Chen Minhui, Dahl Andy
Section of Genetic Medicine, University of Chicago, Chicago, IL 60637.
bioRxiv. 2023 Feb 27:2023.02.24.529987. doi: 10.1101/2023.02.24.529987.
The development of single-cell RNA sequencing (scRNA-seq) offers opportunities to characterize cellular heterogeneity at unprecedented resolution. Although scRNA-seq has been widely used to identify and characterize gene expression variation across cell types and cell states based on their average gene expression profiles, most studies ignore variation across individual donors. Modelling this inter-individual variation could improve statistical power to detect cell type-specific biology and inform the genes and cell types that underlying complex traits. We therefore develop a new model to detect and quantify cell type-specific variation across individuals called CTMM (Cell Type-specific linear Mixed Model).
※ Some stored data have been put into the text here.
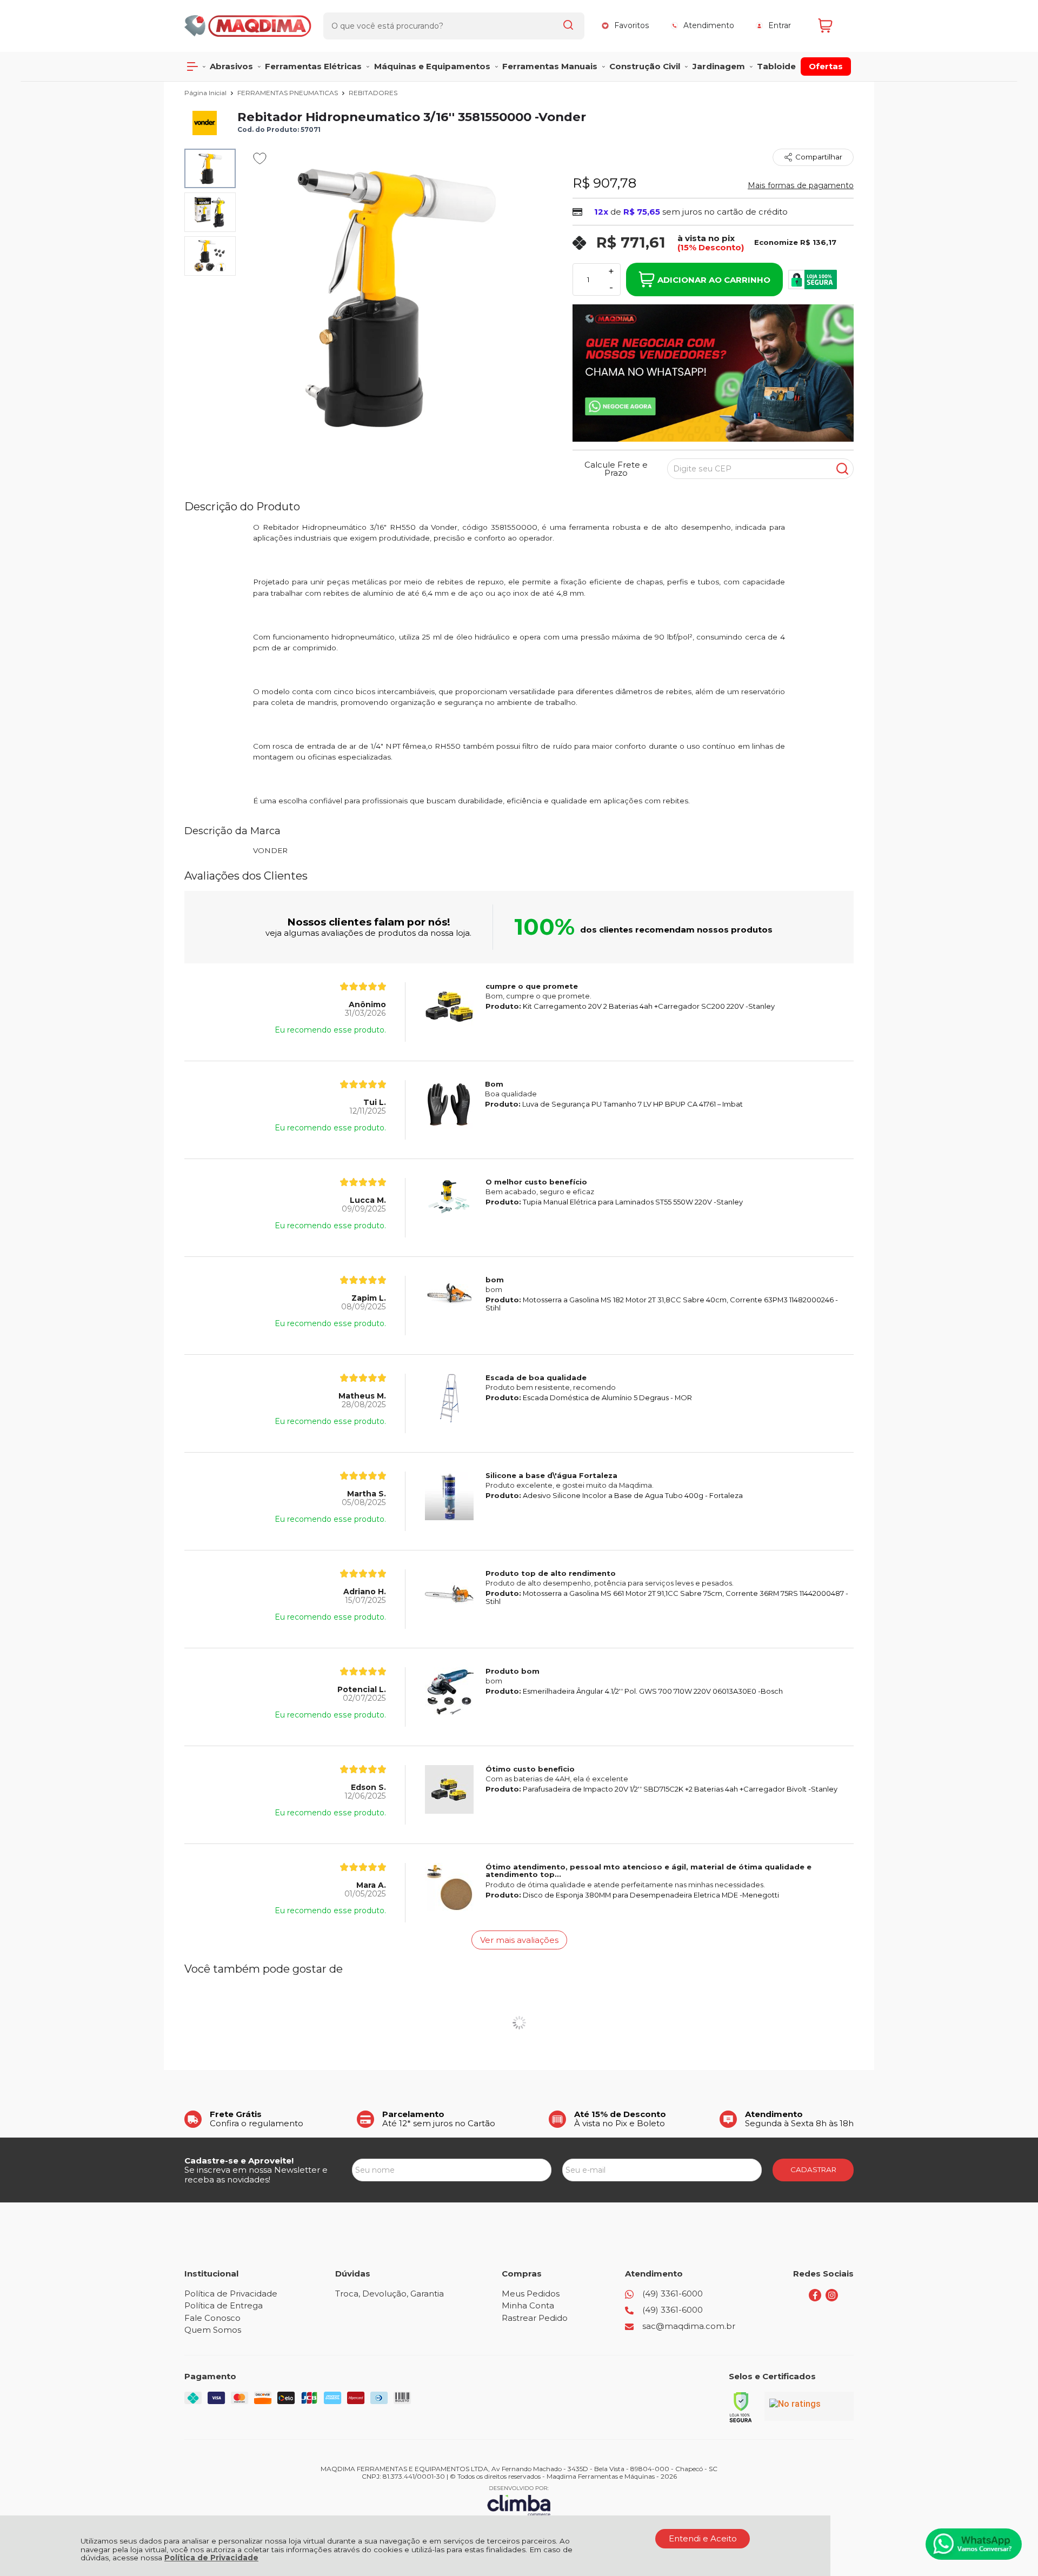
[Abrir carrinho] (833, 25)
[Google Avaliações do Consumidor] (809, 2406)
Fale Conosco (212, 2318)
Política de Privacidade (211, 2557)
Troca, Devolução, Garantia (389, 2293)
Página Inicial (206, 93)
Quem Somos (212, 2330)
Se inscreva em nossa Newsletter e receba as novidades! (256, 2174)
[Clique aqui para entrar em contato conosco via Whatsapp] (974, 2544)
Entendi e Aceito (703, 2538)
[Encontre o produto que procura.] (568, 25)
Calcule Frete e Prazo (616, 469)
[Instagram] (832, 2298)
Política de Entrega (223, 2305)
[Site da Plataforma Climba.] (519, 2501)
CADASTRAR (813, 2169)
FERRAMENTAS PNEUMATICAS (288, 93)
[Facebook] (815, 2298)
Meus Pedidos (531, 2293)
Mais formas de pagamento (801, 185)
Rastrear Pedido (535, 2318)
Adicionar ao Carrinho (713, 280)
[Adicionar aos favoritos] (260, 158)
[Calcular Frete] (842, 469)
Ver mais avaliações (519, 1940)
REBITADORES (373, 93)
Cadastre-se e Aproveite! (239, 2160)
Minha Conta (528, 2305)
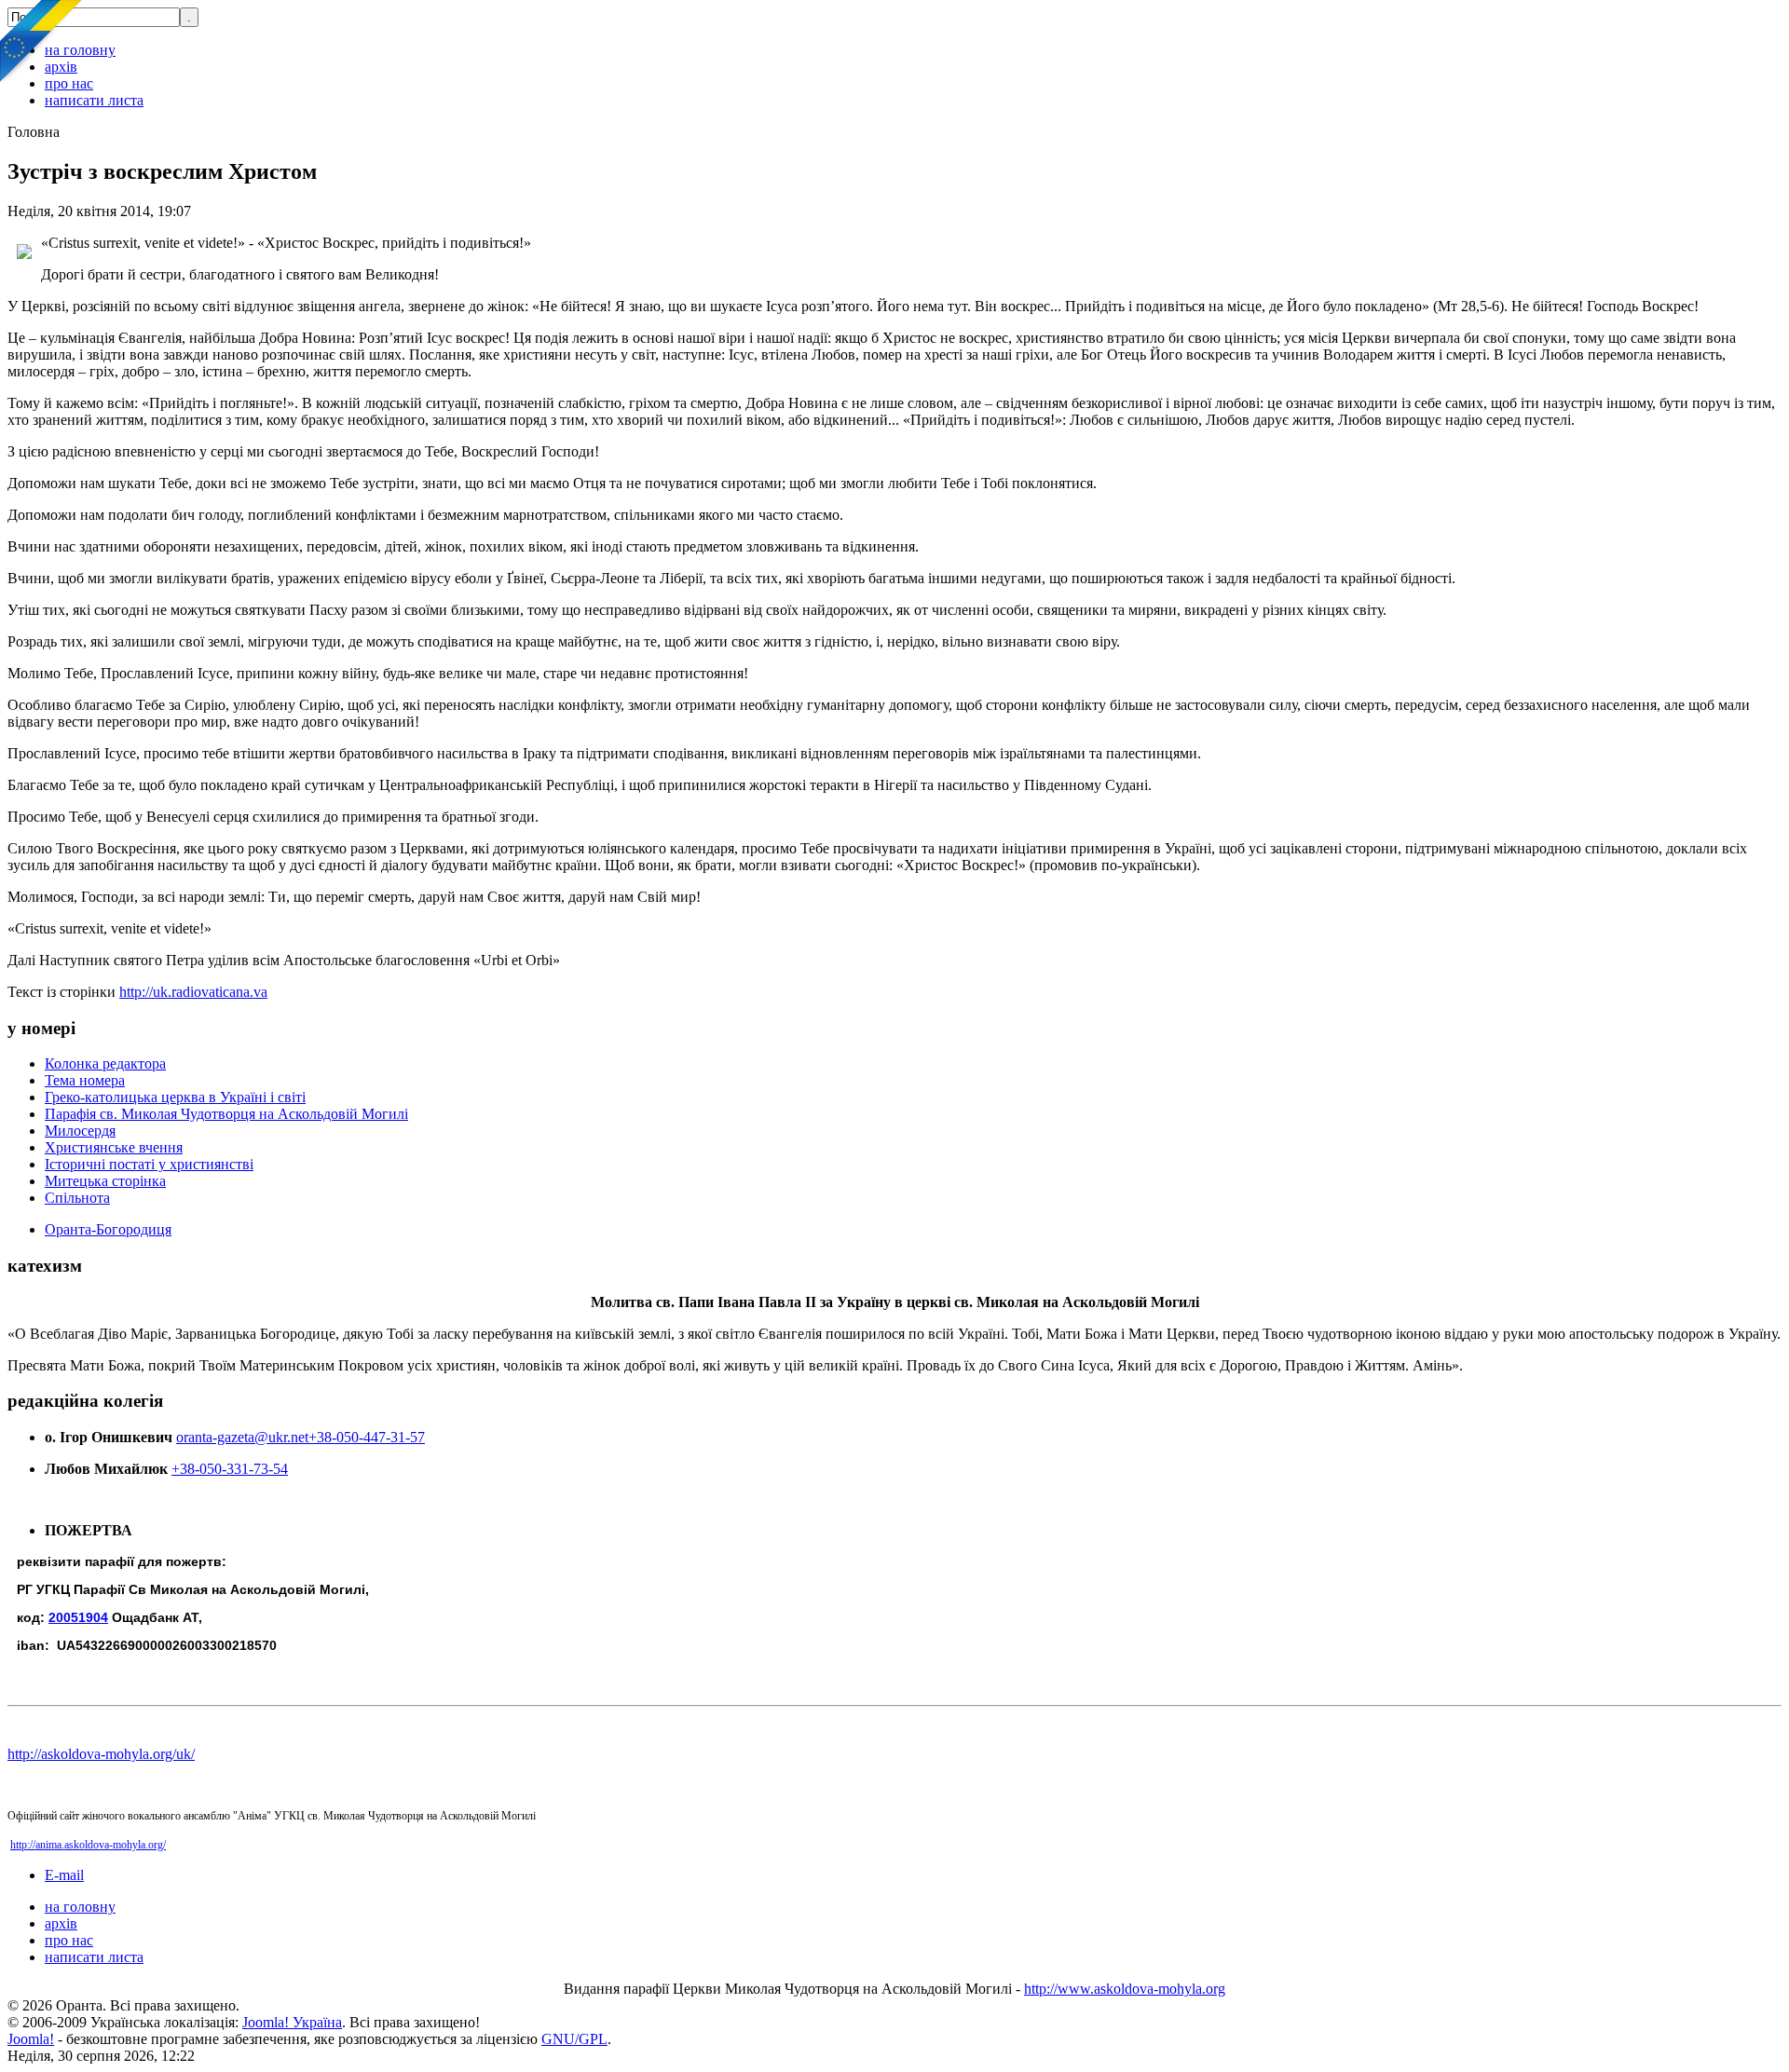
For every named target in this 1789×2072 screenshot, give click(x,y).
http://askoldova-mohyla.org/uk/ (101, 1754)
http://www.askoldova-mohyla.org (1124, 1989)
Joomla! (30, 2039)
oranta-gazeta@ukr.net (242, 1437)
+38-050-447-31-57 (366, 1437)
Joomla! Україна (292, 2022)
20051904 (78, 1617)
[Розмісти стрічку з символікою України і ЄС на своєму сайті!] (42, 42)
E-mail (64, 1875)
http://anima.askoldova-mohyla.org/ (88, 1844)
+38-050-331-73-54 (229, 1469)
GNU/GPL (574, 2039)
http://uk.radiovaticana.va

CTMM operates on cell type-specific pseudobulk expression and is fit with efficient methods that scale to hundreds of samples. We use extensive simulations to show that CTMM is powerful and unbiased in realistic settings. We also derive calibrated tests for cell type-specific interindividual variation, which is challenging given the modest sample sizes in scRNA-seq data. We apply CTMM to scRNA-seq data from human induced pluripotent stem cells to characterize the transcriptomic variation across donors as cells differentiate into endoderm. We find that almost 100% of transcriptome-wide variability between donors is differentiation stage-specific. CTMM also identifies individual genes with statistically significant stage-specific variability across samples, including 61 genes that do not have significant stage-specific mean expression. Finally, we extend CTMM to partition interindividual covariance between stages, which recapitulates the overall differentiation trajectory. Overall, CTMM is a powerful tool to characterize a novel dimension of cell type-specific biology in scRNA-seq.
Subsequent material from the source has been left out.